*** Dataset entries

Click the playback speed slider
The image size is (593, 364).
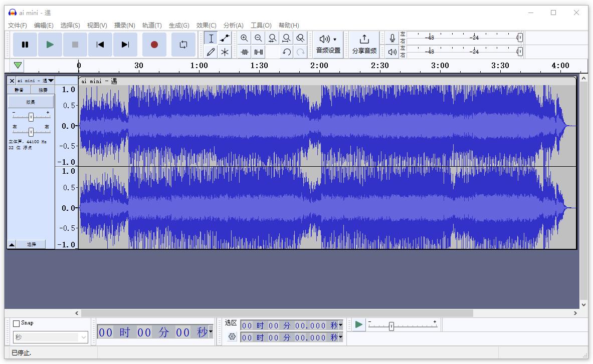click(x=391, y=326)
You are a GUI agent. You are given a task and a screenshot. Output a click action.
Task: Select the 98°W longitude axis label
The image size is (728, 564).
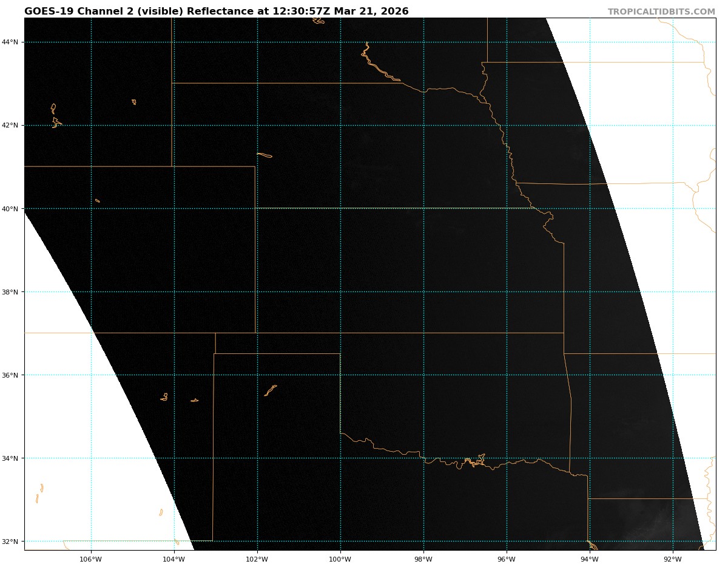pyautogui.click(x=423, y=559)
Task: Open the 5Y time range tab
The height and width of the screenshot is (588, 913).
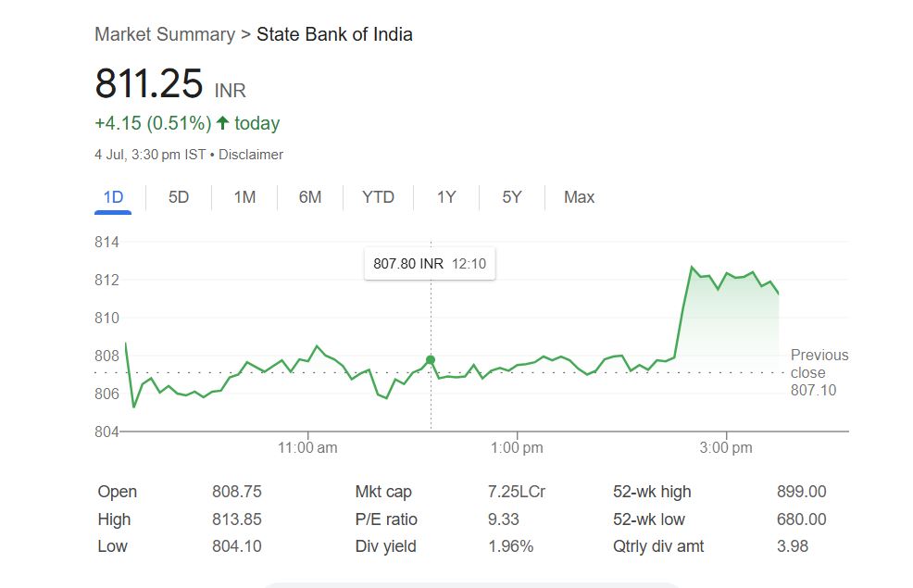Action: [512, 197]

******
*** Dataset entries

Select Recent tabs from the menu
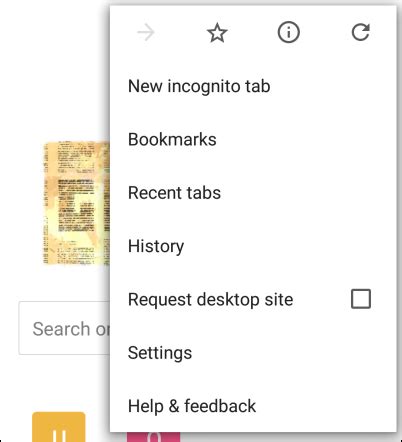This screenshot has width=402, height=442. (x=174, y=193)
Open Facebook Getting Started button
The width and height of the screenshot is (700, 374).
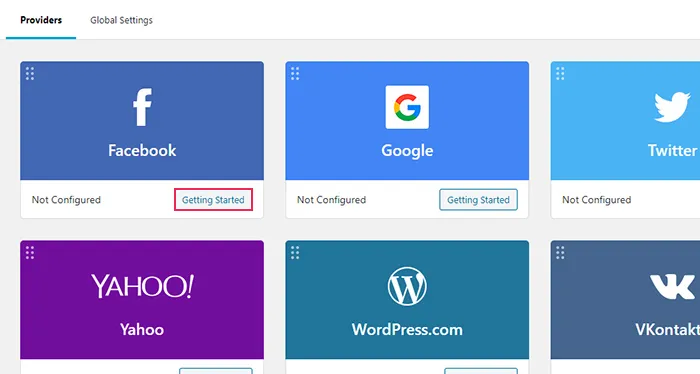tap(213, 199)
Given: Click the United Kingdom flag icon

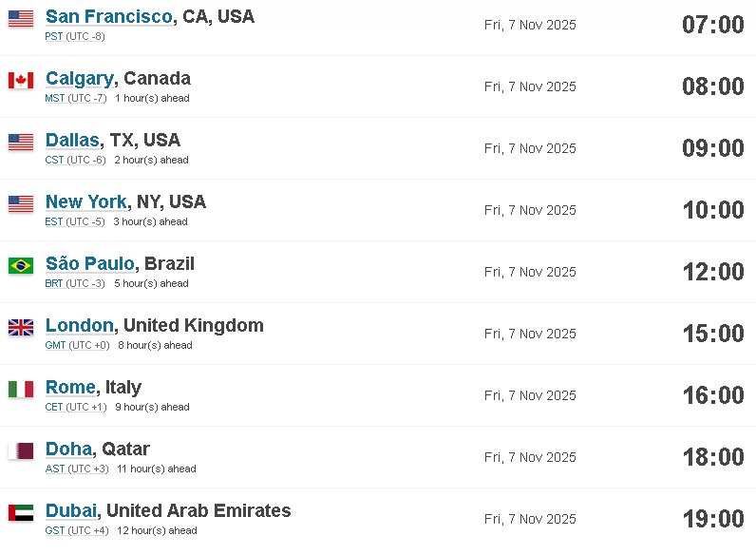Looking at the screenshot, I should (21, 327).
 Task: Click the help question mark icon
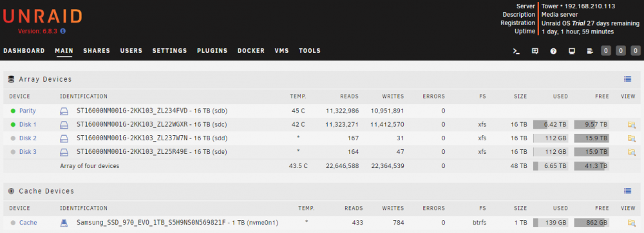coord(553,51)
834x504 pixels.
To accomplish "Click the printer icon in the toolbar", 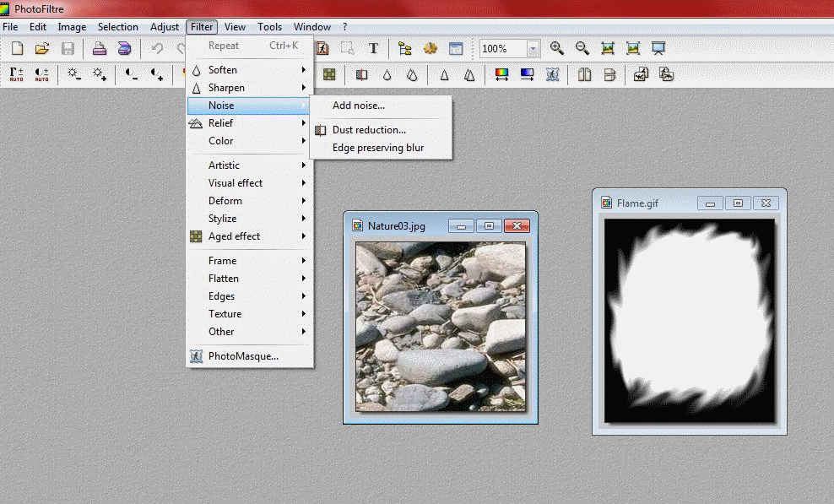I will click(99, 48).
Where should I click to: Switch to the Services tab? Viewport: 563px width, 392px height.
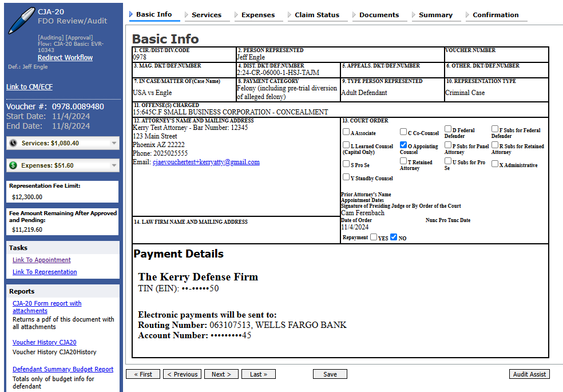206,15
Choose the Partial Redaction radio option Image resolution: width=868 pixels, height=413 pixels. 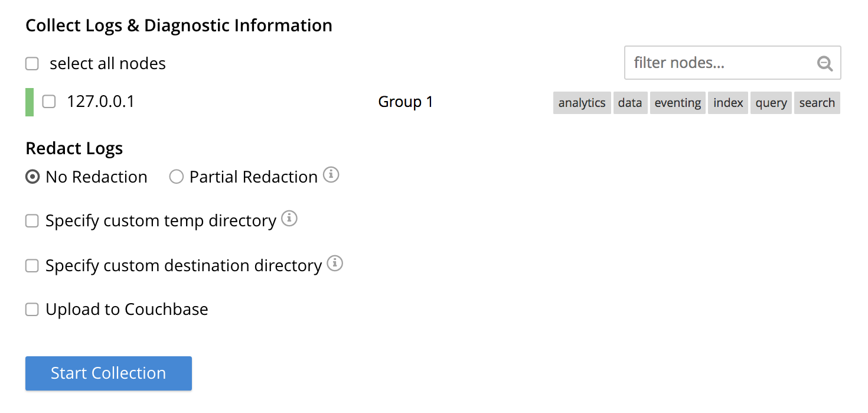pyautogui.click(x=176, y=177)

******

Work instruction: Please copy every line of the data that carries the string "Open".

Response:
Task: Open the 5Y time range tab
Open Facebook Getting Started button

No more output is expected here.